We now see this termination shock in the Crab and Vela as indicated in Figure 2. The figure shows rings indicating equatorial flow, and jets. The jets must be along the rotational axis, and not the magnetic pole, since the latter must sweep a wide cone on the sky, giving pulses when it intersects our line of sight. These pulsars give us a clear case of a jet which is associated with rotation.

Figure 3 (from Pavlov 2003), shows a sequence of X-ray images of the outer jet in the Vela Pulsar Nebula, over an 8 month time interval. There are distinct morphological and brightness changes, e.g., in as few as 7 days from 4 to 11 December, 2001. These changes are attributed to magnetic instabilities in the jet, and/or its interaction with the interstellar medium.

Figure 3

Figure 3. Time sequence of the outer Vela jet (Pavlov 2003), showing remarkable changes in morphology, and apparent relativistic motion of blobs. Image 10 is with the HRC, the others are with ACIS S3.

Figure 3 (right column) plots the position vs. time for two of the knots, "A" and "B" relative to the narrow rectangle which is superposed in fixed celestial coordinates in the images.
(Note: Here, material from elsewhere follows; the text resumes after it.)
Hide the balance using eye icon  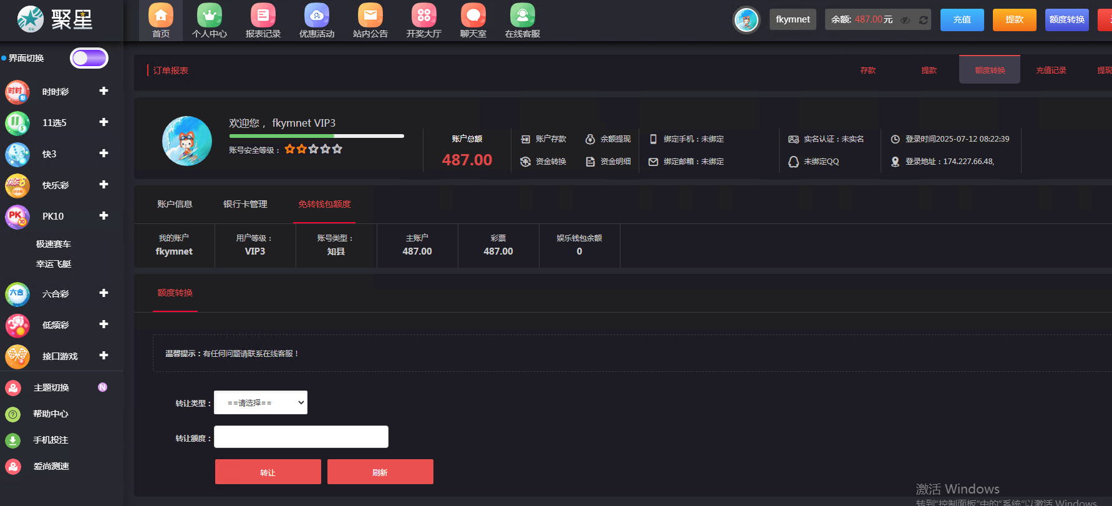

At the distance of the Vela pulsar, 300 pc, these motions respectively correspond to 0.35 and 0.51 times the velocity of light. The changing image may be due to moving material or to moving patterns in the jet.
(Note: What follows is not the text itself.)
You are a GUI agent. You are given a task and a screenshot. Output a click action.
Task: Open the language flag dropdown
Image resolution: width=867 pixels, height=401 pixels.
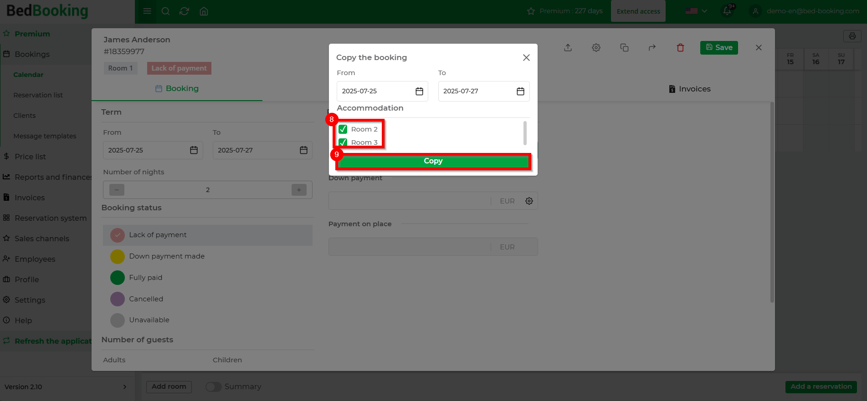(x=696, y=11)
Figure 4 (from Gaetz (2000), figs 5. and 6.) shows the supernova remnant 1E 0102.2-7219 in the Small Magellanic Cloud (SMC). It is a young, oxygen rich remnant, which has been observed repeatedly since orbital activation as a calibration target. Flanagan (2000), and Fredericks (2001) discuss HETG observations which show details of the X-ray line ionization structure and velocities. Gaetz (2000) discuss how the X-ray picture shows for the first time the sharp interaction of the the outgoing shock with the interstellar medium, delineated by the outer edge of the X-ray gray-scale image to the left. The most intense X-ray ring is the reverse shock, moving back into the expanding medium. The radio emission is brightest in the region between the two shocks, with the interpretation that the shocks are intensifying the magnetic fields, and accelerating the particles.

Figure 4

Figure 4. Left Panel (Figure 5 from Gaetz (2000)): X-ray (gray scale) and radio (contours) images of the supernova remnant E0102-72 in the SMC. Right Panel (Figure 6 from Gaetz (2000)): X-ray (blue), 6 cm (red) and optical [O III] emission (green).

The composite supernova remnant Kes75 is discussed by Helfand (2003) (figure 5). The false-color X-ray image in the left panel shows the shell structure of the outer shock, the peak X-ray intensity consistent with a reverse shock, and the 20 cm VLA radio emission from the outer, shocked X-ray emitting regions, all as in E0102-72. There is also a radio and X-ray bright central nebula, for which their expanded image (top center) shows a synchrotron nebula, a pulsar, and hot spots to the NNE and SSW which might be from a jet. Helfand (2003) analyze the spectrum of the pulsar, and the nebula, separately, and show they are continuous, non-thermal emission, which they attribute to synchrotron radiation (figure 5, top right panel). Perhaps their most interesting discovery is in the X-ray spectrum of a broad region of the shell remnant, shown in the lower right. While lines of Mg, Si, and S are clearly present, and require a hot gas, no purely thermal emission model (indicated by the histogram) can provide both the line emission and all the continuum emission up to the 7 keV plotted in the figure. They model a combination of a thermal and a synchrotron spectrum, where the latter is due to a dust halo scattering the X-ray emission from the pulsar and its synchrotron nebula.

Figure 5

Figure 5. The composite supernova remnant Kestevan 75 (adapted from Figures 1, 2, 3, and 7 of Helfand (2003)). Left panel: False color X-ray image with 20 cm radio contours. Top center: X-ray image of the pulsar and synchrotron nebula. Right panels: X-ray spectra of the pulsar, synchrotron nebula, and a region of the shell inside the shock.